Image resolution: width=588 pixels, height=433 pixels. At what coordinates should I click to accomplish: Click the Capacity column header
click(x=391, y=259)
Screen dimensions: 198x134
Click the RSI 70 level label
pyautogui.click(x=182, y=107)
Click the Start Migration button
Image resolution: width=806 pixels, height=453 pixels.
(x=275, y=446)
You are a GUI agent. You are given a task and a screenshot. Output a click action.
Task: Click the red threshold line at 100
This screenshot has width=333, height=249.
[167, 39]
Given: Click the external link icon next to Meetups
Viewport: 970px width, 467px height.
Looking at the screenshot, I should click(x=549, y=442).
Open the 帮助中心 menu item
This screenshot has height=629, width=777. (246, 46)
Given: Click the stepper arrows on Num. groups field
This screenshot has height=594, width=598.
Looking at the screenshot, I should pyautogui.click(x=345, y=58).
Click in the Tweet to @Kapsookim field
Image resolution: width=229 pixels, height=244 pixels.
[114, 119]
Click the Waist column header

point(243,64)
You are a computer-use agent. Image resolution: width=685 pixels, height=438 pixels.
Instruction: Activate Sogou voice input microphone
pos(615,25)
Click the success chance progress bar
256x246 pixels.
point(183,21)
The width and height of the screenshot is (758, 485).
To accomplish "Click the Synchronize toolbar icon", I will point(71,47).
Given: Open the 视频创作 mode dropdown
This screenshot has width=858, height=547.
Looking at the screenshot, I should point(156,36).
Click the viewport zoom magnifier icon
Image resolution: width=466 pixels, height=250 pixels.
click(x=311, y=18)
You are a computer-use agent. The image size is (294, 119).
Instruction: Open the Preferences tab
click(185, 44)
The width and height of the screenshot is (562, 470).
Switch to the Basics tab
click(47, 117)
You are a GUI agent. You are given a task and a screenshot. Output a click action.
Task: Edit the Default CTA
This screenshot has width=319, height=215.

________

Your reply should contain each entry, copied without alteration.

• **Completed exercise**
Image resolution: width=588 pixels, height=433 pixels. At what coordinates should I click to accomplish: Click the Capacity column header
click(x=391, y=259)
Screen dimensions: 198x134
Click the RSI 70 level label
pyautogui.click(x=182, y=107)
Click the Start Migration button
Image resolution: width=806 pixels, height=453 pixels.
(x=275, y=446)
You are a GUI agent. You are given a task and a screenshot. Output a click action.
Task: Click the red threshold line at 100
This screenshot has width=333, height=249.
[167, 39]
Given: Click the external link icon next to Meetups
Viewport: 970px width, 467px height.
Looking at the screenshot, I should click(x=549, y=442).
Open the 帮助中心 menu item
This screenshot has height=629, width=777. (246, 46)
Given: Click the stepper arrows on Num. groups field
This screenshot has height=594, width=598.
Looking at the screenshot, I should pyautogui.click(x=345, y=58).
Click in the Tweet to @Kapsookim field
Image resolution: width=229 pixels, height=244 pixels.
[114, 119]
Click the Waist column header

point(243,64)
You are a computer-use agent. Image resolution: width=685 pixels, height=438 pixels.
Instruction: Activate Sogou voice input microphone
pos(615,25)
Click the success chance progress bar
256x246 pixels.
point(183,21)
The width and height of the screenshot is (758, 485).
To accomplish "Click the Synchronize toolbar icon", I will point(71,47).
Given: Open the 视频创作 mode dropdown
This screenshot has width=858, height=547.
Looking at the screenshot, I should point(156,36).
Click the viewport zoom magnifier icon
Image resolution: width=466 pixels, height=250 pixels.
click(x=311, y=18)
You are a computer-use agent. The image size is (294, 119).
Instruction: Open the Preferences tab
click(185, 44)
The width and height of the screenshot is (562, 470).
Switch to the Basics tab
click(47, 117)
You are a GUI agent. You are given a task and a screenshot. Output a click action.
Task: Edit the Default CTA
This screenshot has width=319, height=215.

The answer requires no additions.